Foxconn Hacked, Personal Info Leaked
Internal data of Foxconn was hacked and leaked online in light of recent reports of the company's poor working conditions.
The Chinese plant, responsible for assembling 40 percent of all consumer electronic devices, including Apple's iPhone, had personal data stolen and uploaded online by a group called Security Swagg.
More specifically, the data dump contains ID information and IP addresses of Foxconn's global sales managers, and e-mail lists and customer purchases from partners around the globe. Along with Apple, Intel, Microsoft and IBM also uses the Chinese factory for its electronic assembly.
While the group has taken responsibility for the theft, it said the motivation for the action was not entirely based on news reports (including this January New York Times article) of employee dissatisfaction. "Although we are considerably disappointed of the conditions of Foxconn, we are not hacking a corporation for such a reason and although we are slightly interested in the existence of an iPhone 5, we are not hacking for this reason," said Security Swagg, in an online message
According to 9To5Mac, which was the first outlet to report on the hack, Security Swagg was able to gain access to the company's network using an unpatched vulnerability in Internet Explorer.

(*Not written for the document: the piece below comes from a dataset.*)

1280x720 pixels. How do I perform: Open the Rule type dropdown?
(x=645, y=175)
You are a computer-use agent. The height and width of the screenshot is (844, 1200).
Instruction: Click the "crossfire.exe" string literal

The hacker group also provided more details on how the attack was executed: "Foxconn did have an appropriate firewall, but fortunately to our intent, we were able to bypass it almost flawlessly. Of course with funding ourselves we did have our limitations. But with several hacking techniques employed, and a couple of days in time, we were able to dump most of everything of significance."
Security Swagg, which appears to be relatively new to the hacker scene, has many similarities to the group LulzSec, in that its main motivation for hacking is not for political or social reasons (like Anonymous), but purely to cause chaos for its own entertainment.
"We believe there is no reality in hacktivism, even with good intentions. We know those who claim to be 'hacktivists' that inside of you, a suppressed part of you, enjoys playing a part in the anarchist event of hacking of an infrastructure," the group wrote.
Responding to questions on the attack, Foxconn told Computerworld that the company "does not comment on matters of internal network security."